◆ What is asked ◆
Please reproduce the data below with every instance of "Where should I click to" swapped for "Where do I need to click to", and leave everything else unchanged.

◆ Raw records ◆

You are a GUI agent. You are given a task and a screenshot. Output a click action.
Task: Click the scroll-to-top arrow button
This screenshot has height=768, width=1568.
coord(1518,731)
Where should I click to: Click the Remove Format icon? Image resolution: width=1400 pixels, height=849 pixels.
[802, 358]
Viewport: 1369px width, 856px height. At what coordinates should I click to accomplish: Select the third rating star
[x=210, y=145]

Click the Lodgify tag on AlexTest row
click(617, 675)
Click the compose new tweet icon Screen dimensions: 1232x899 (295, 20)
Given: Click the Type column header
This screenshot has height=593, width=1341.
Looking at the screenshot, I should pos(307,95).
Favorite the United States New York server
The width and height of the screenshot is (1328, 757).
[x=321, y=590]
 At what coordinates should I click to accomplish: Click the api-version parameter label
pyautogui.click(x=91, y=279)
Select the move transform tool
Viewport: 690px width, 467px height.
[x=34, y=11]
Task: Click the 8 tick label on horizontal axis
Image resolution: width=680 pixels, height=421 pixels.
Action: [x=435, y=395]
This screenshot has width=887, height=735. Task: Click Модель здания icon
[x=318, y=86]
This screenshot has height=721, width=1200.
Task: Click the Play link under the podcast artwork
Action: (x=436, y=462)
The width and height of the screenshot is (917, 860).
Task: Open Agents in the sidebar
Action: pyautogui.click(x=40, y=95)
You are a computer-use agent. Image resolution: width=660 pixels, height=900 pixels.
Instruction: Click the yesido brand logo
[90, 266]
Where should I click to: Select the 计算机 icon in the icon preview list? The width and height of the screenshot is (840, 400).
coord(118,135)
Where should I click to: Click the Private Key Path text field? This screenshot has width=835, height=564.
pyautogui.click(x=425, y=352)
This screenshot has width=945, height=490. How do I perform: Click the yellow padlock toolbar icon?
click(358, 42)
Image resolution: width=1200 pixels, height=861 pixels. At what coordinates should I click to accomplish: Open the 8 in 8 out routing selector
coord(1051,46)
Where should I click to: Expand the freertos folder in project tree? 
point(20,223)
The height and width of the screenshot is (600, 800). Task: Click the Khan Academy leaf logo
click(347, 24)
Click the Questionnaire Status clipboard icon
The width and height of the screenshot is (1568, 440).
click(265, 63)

◆ Result of this exercise ◆
You are a GUI agent. You are given a task and a screenshot. Output a click action.
Task: Click the scroll-to-top arrow button
This screenshot has height=768, width=1568.
coord(1518,731)
Where do I need to click to: Click the Remove Format icon? Image resolution: width=1400 pixels, height=849 pixels.
[802, 358]
Viewport: 1369px width, 856px height. At what coordinates should I click to accomplish: Select the third rating star
[x=210, y=145]

Click the Lodgify tag on AlexTest row
click(617, 675)
Click the compose new tweet icon Screen dimensions: 1232x899 (295, 20)
Given: Click the Type column header
This screenshot has height=593, width=1341.
Looking at the screenshot, I should pos(307,95).
Favorite the United States New York server
The width and height of the screenshot is (1328, 757).
[x=321, y=590]
 At what coordinates should I click to accomplish: Click the api-version parameter label
pyautogui.click(x=91, y=279)
Select the move transform tool
Viewport: 690px width, 467px height.
[x=34, y=11]
Task: Click the 8 tick label on horizontal axis
Image resolution: width=680 pixels, height=421 pixels.
Action: [x=435, y=395]
This screenshot has width=887, height=735. Task: Click Модель здания icon
[x=318, y=86]
This screenshot has height=721, width=1200.
Task: Click the Play link under the podcast artwork
Action: (x=436, y=462)
The width and height of the screenshot is (917, 860).
Task: Open Agents in the sidebar
Action: pyautogui.click(x=40, y=95)
You are a computer-use agent. Image resolution: width=660 pixels, height=900 pixels.
Instruction: Click the yesido brand logo
[90, 266]
Where do I need to click to: Select the 计算机 icon in the icon preview list? The width and height of the screenshot is (840, 400).
coord(118,135)
Where do I need to click to: Click the Private Key Path text field? This screenshot has width=835, height=564.
pyautogui.click(x=425, y=352)
This screenshot has width=945, height=490. How do I perform: Click the yellow padlock toolbar icon?
click(358, 42)
Image resolution: width=1200 pixels, height=861 pixels. At what coordinates should I click to accomplish: Open the 8 in 8 out routing selector
coord(1051,46)
Where do I need to click to: Expand the freertos folder in project tree? 
point(20,223)
The height and width of the screenshot is (600, 800). Task: Click the Khan Academy leaf logo
click(347, 24)
Click the Questionnaire Status clipboard icon
The width and height of the screenshot is (1568, 440).
click(265, 63)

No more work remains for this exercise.